First state law in decades to protect public health and the environment from factory farms

June 22, 2023
Center for Food Safety

Salem, OR - Yesterday the Oregon Legislature passed SB 85, a bill to reform the regulation of factory farms and temporarily close an exemption allowing use of drinking water for livestock without a permit or water right. This legislation is the first in decades to address the harms from mega-sized animal factories and their impacts to our critical water supply and public health. 

Center for Food Safety is a founder and leader of the Stand Up to Factory Farms (SUFF) coalition which has worked for years to secure a moratorium on new mega-dairies and other mega-sized factory farms. SUFF issued the following statement:

Stand Up to Factory Farms is grateful to the legislators that understand the factory farm influx facing Oregon and its contribution to the climate crisis, freshwater shortages, and public health crisis in the Lower Umatilla Basin.

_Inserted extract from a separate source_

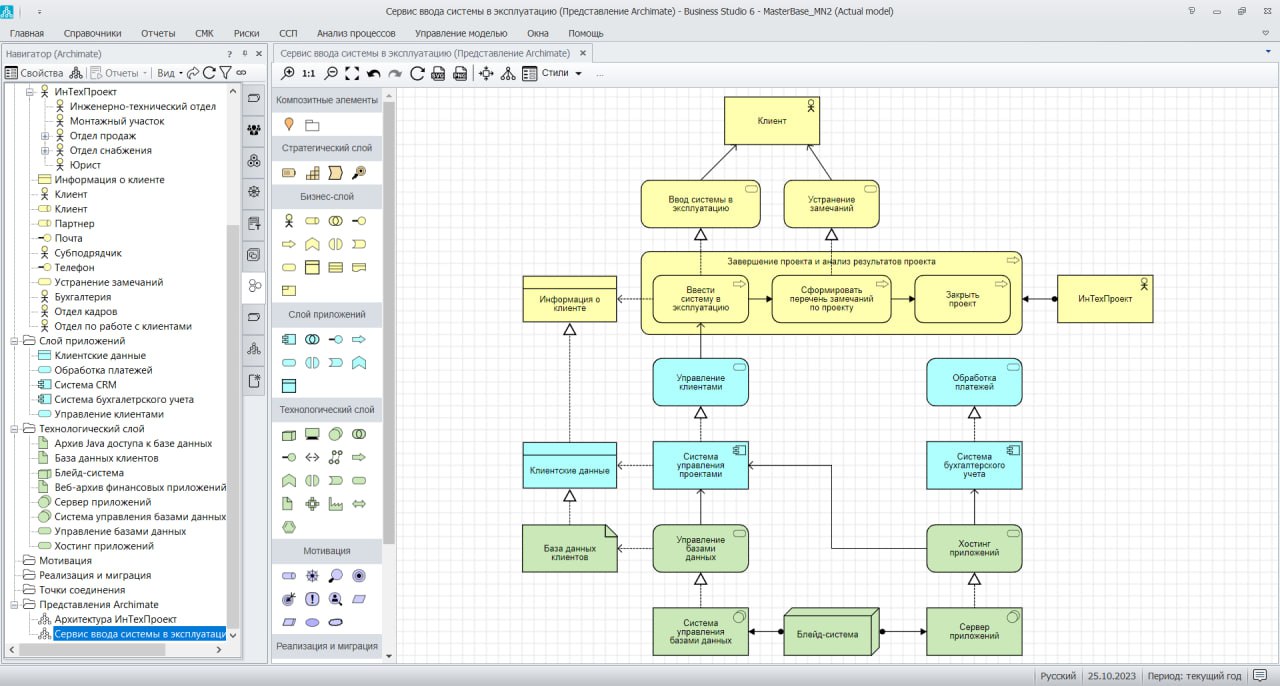Viewport: 1280px width, 686px height.
Task: Click the zoom in magnifier icon
Action: point(288,73)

The version of SB 85 passed on June 21, 2023 is a small step forward in addressing these issues, and SUFF is committed to continue working with our elected officials and allies to protect Oregonians, secure vibrant rural economies, and ensure a livable environment for all communities across our great state. The work is far from over and we call on all communities to hold your representatives accountable to protecting our values: clean air and water for all, safe and fair jobs, humane treatment of animals, and a livable climate for future generations.

SB 85 will prevent new large CAFOs from taking advantage of the archaic stockwater loophole that allowed factory farms to use precious groundwater without a water right or permit, for the next five years. It codifies the Oregon Department of Agriculture's multi-step permit process for surface and groundwater pollution (required for a CAFO to operate) to require a water supply plan reviewed by the Oregon Water Resources Department, tribal government and neighbor notification, and agency sign off on infrastructure before a CAFO is populated with animals. The bill further gives more authority to local counties to require setbacks in CAFO siting (previously a rubber stamp exercise), and crucially, it sets the stage for the Department of Environmental Quality to finally regulate air pollutants (like ammonia and methane) from factory farms. 

"Through years of advocacy and education, Oregon legislators are slowly understanding how many Oregonians–including farmers and people living nearby CAFOs–are harmed by the influx of mega-sized factory farms and that action needs to be taken now," said Amy van Saun, senior attorney at Center for Food Safety. "While SB 85 is a good first step, much more is needed to protect our air, water, climate, and impacted communities, and we will not stop until Salem takes seriously the impacts of industrial animal agriculture on public and environmental health."